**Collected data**
□ □ □ □ □

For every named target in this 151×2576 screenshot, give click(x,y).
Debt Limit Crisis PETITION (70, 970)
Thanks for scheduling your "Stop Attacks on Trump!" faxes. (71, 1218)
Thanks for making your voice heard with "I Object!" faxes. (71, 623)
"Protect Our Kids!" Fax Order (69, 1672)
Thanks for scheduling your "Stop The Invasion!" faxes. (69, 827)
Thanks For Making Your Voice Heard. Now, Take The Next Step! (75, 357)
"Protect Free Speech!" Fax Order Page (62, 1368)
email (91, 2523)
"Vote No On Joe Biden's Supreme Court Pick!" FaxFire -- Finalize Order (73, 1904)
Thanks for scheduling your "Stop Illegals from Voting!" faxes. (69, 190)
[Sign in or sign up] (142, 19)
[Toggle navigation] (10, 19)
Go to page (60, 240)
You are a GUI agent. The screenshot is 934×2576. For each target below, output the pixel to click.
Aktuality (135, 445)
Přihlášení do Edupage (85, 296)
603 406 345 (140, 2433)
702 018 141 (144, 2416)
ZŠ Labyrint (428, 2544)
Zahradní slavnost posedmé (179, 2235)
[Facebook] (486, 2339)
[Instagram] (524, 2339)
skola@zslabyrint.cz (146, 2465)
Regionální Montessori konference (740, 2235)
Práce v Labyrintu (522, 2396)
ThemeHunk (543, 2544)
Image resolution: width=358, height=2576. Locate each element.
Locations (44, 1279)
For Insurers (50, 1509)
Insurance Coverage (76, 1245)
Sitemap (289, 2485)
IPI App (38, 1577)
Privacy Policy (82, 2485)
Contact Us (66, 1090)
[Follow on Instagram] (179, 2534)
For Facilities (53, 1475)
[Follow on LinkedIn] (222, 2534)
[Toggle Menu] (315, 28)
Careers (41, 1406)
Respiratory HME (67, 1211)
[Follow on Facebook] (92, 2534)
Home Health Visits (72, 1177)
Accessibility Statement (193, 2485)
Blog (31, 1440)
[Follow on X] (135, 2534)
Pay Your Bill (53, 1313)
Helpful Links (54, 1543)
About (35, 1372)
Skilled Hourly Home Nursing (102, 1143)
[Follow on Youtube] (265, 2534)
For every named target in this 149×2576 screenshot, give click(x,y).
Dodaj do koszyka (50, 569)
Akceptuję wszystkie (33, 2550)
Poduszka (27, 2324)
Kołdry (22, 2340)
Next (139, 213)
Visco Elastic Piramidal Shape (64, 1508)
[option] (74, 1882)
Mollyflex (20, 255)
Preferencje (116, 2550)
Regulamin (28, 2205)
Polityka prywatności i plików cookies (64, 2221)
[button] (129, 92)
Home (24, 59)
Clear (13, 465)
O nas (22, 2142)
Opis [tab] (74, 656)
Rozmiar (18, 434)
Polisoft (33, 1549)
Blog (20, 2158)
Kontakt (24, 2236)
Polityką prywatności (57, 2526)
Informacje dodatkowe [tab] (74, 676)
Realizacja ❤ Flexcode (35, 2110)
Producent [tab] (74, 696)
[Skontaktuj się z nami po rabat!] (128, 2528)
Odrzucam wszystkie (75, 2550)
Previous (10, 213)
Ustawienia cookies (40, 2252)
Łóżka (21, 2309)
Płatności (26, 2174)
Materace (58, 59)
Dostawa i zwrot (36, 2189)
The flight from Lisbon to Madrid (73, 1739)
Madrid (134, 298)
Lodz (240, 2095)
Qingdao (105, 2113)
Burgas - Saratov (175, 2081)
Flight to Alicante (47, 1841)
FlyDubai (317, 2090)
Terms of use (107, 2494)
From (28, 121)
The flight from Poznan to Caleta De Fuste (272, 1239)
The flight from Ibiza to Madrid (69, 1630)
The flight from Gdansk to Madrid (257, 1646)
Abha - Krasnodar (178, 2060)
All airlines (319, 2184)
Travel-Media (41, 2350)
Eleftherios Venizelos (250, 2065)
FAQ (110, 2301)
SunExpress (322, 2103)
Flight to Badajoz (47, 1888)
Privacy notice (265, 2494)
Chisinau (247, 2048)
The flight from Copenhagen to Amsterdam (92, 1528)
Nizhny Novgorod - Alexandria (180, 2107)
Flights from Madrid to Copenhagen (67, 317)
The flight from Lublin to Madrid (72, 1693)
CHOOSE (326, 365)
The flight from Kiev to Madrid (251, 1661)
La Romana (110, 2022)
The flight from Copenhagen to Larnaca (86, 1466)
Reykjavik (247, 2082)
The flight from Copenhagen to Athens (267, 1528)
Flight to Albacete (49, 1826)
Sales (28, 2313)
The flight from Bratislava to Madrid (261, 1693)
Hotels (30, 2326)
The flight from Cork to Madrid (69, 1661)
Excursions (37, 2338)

□ □ □ □ □

**Aim of the exercise**
Set down every entry exactly as it appears.

**Task solution**
For every named target in this 151×2576 screenshot, give click(x,y).
Debt Limit Crisis PETITION (70, 970)
Thanks for scheduling your "Stop Attacks on Trump!" faxes. (71, 1218)
Thanks for making your voice heard with "I Object!" faxes. (71, 623)
"Protect Our Kids!" Fax Order (69, 1672)
Thanks for scheduling your "Stop The Invasion!" faxes. (69, 827)
Thanks For Making Your Voice Heard. Now, Take The Next Step! (75, 357)
"Protect Free Speech!" Fax Order Page (62, 1368)
email (91, 2523)
"Vote No On Joe Biden's Supreme Court Pick!" FaxFire -- Finalize Order (73, 1904)
Thanks for scheduling your "Stop Illegals from Voting!" faxes. (69, 190)
[Sign in or sign up] (142, 19)
[Toggle navigation] (10, 19)
Go to page (60, 240)
You are a GUI agent. The screenshot is 934×2576. For each target below, output the pixel to click.
Aktuality (135, 445)
Přihlášení do Edupage (85, 296)
603 406 345 (140, 2433)
702 018 141 (144, 2416)
ZŠ Labyrint (428, 2544)
Zahradní slavnost posedmé (179, 2235)
[Facebook] (486, 2339)
[Instagram] (524, 2339)
skola@zslabyrint.cz (146, 2465)
Regionální Montessori konference (740, 2235)
Práce v Labyrintu (522, 2396)
ThemeHunk (543, 2544)
Image resolution: width=358, height=2576. Locate each element.
Locations (44, 1279)
For Insurers (50, 1509)
Insurance Coverage (76, 1245)
Sitemap (289, 2485)
IPI App (38, 1577)
Privacy Policy (82, 2485)
Contact Us (66, 1090)
[Follow on Instagram] (179, 2534)
For Facilities (53, 1475)
[Follow on LinkedIn] (222, 2534)
[Toggle Menu] (315, 28)
Careers (41, 1406)
Respiratory HME (67, 1211)
[Follow on Facebook] (92, 2534)
Home Health Visits (72, 1177)
Accessibility Statement (193, 2485)
Blog (31, 1440)
[Follow on X] (135, 2534)
Pay Your Bill (53, 1313)
Helpful Links (54, 1543)
About (35, 1372)
Skilled Hourly Home Nursing (102, 1143)
[Follow on Youtube] (265, 2534)
For every named target in this 149×2576 screenshot, give click(x,y).
Dodaj do koszyka (50, 569)
Akceptuję wszystkie (33, 2550)
Poduszka (27, 2324)
Kołdry (22, 2340)
Next (139, 213)
Visco Elastic Piramidal Shape (64, 1508)
[option] (74, 1882)
Mollyflex (20, 255)
Preferencje (116, 2550)
Regulamin (28, 2205)
Polityka prywatności i plików cookies (64, 2221)
[button] (129, 92)
Home (24, 59)
Clear (13, 465)
O nas (22, 2142)
Opis [tab] (74, 656)
Rozmiar (18, 434)
Polisoft (33, 1549)
Blog (20, 2158)
Kontakt (24, 2236)
Polityką prywatności (57, 2526)
Informacje dodatkowe [tab] (74, 676)
Realizacja ❤ Flexcode (35, 2110)
Producent [tab] (74, 696)
[Skontaktuj się z nami po rabat!] (128, 2528)
Odrzucam wszystkie (75, 2550)
Previous (10, 213)
Ustawienia cookies (40, 2252)
Łóżka (21, 2309)
Płatności (26, 2174)
Materace (58, 59)
Dostawa i zwrot (36, 2189)
The flight from Lisbon to Madrid (73, 1739)
Madrid (134, 298)
Lodz (240, 2095)
Qingdao (105, 2113)
Burgas - Saratov (175, 2081)
Flight to Alicante (47, 1841)
FlyDubai (317, 2090)
Terms of use (107, 2494)
From (28, 121)
The flight from Poznan to Caleta De Fuste (272, 1239)
The flight from Ibiza to Madrid (69, 1630)
The flight from Gdansk to Madrid (257, 1646)
Abha - Krasnodar (178, 2060)
All airlines (319, 2184)
Travel-Media (41, 2350)
Eleftherios Venizelos (250, 2065)
FAQ (110, 2301)
SunExpress (322, 2103)
Flight to Badajoz (47, 1888)
Privacy notice (265, 2494)
Chisinau (247, 2048)
The flight from Copenhagen to Amsterdam (92, 1528)
Nizhny Novgorod - Alexandria (180, 2107)
Flights from Madrid to Copenhagen (67, 317)
The flight from Lublin to Madrid (72, 1693)
CHOOSE (326, 365)
The flight from Kiev to Madrid (251, 1661)
La Romana (110, 2022)
The flight from Copenhagen to Larnaca (86, 1466)
Reykjavik (247, 2082)
The flight from Copenhagen to Athens (267, 1528)
Flight to Albacete (49, 1826)
Sales (28, 2313)
The flight from Bratislava to Madrid (261, 1693)
Hotels (30, 2326)
The flight from Cork to Madrid (69, 1661)
Excursions (37, 2338)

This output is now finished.